• Prompt: Everything from the first line of the material to the line containing "The height and width of the screenshot is (747, 1042).", inclusive, must be given again exactly; no pictures, and nothing past that line.

• Supplied records:
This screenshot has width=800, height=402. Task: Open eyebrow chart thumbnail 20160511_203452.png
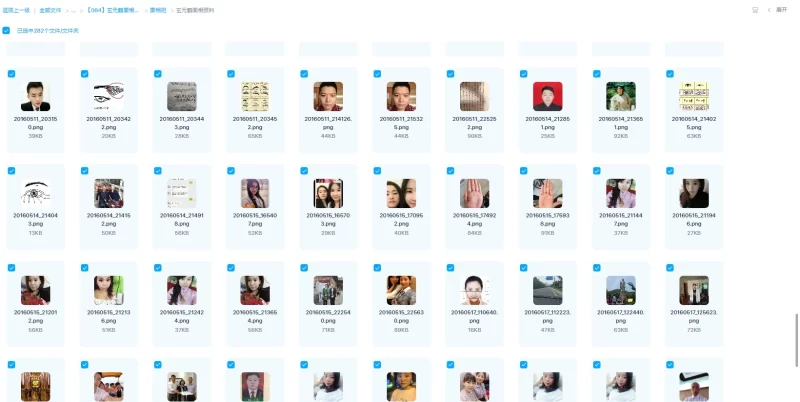(254, 96)
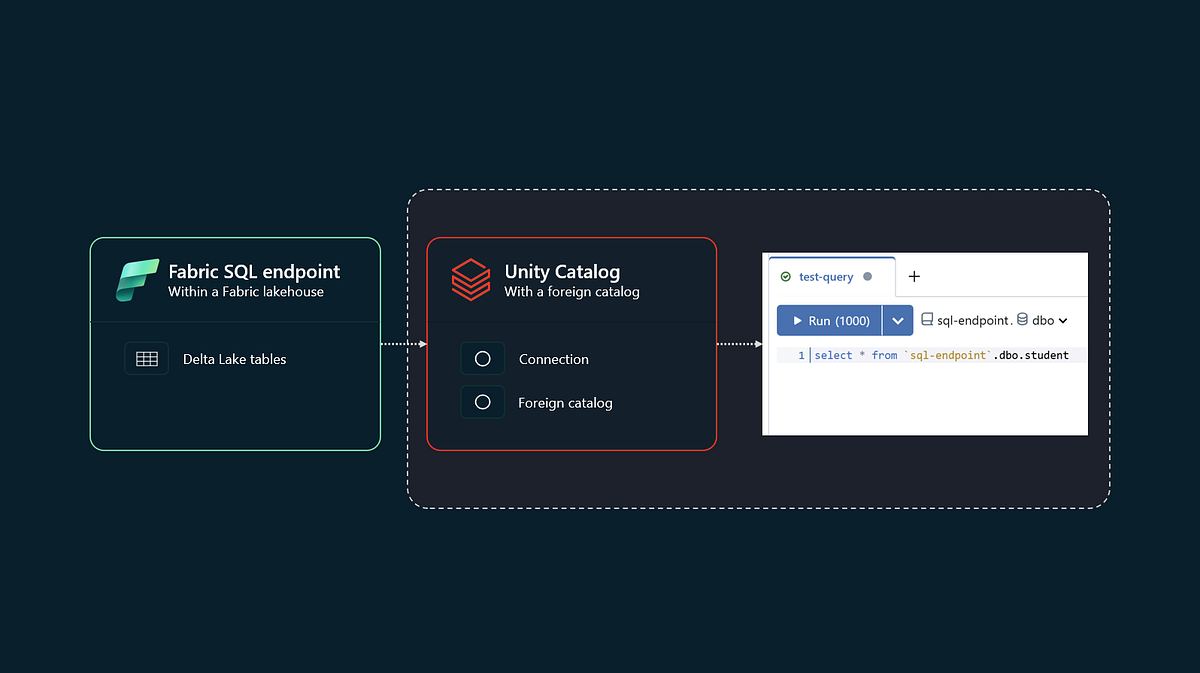Open the sql-endpoint catalog selector
1200x673 pixels.
point(973,320)
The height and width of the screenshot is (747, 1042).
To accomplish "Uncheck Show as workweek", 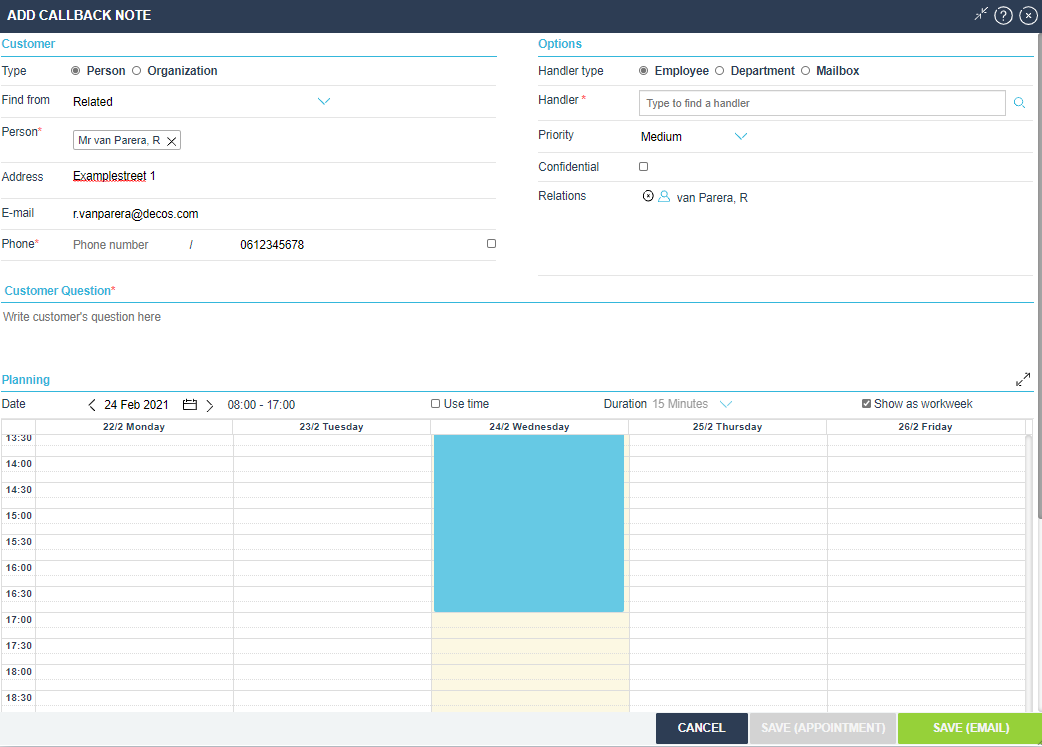I will [866, 404].
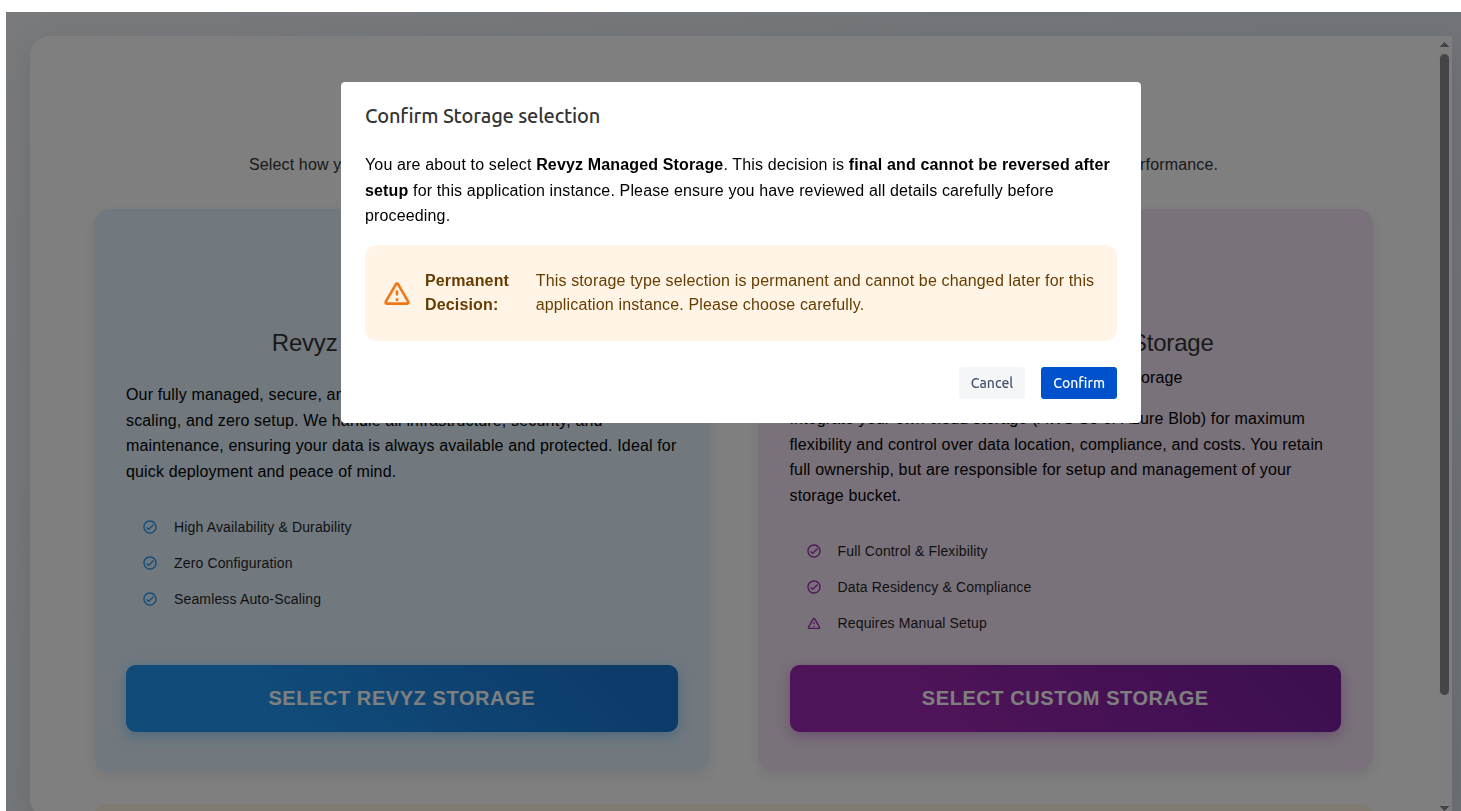Click the High Availability & Durability feature text
The height and width of the screenshot is (811, 1461).
coord(262,527)
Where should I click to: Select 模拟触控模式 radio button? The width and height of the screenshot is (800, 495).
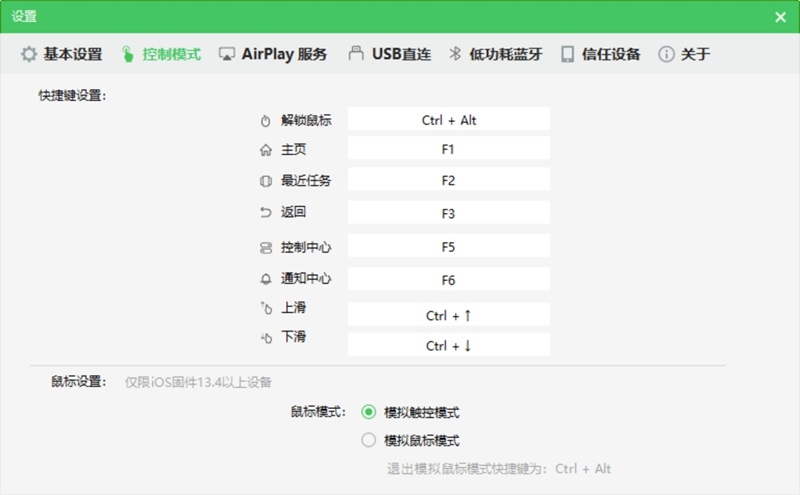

• Reply:
This screenshot has width=800, height=402. Task: Open eyebrow chart thumbnail 20160511_203452.png
(254, 96)
Open the sql-endpoint catalog selector
1200x673 pixels.
point(973,320)
The height and width of the screenshot is (747, 1042).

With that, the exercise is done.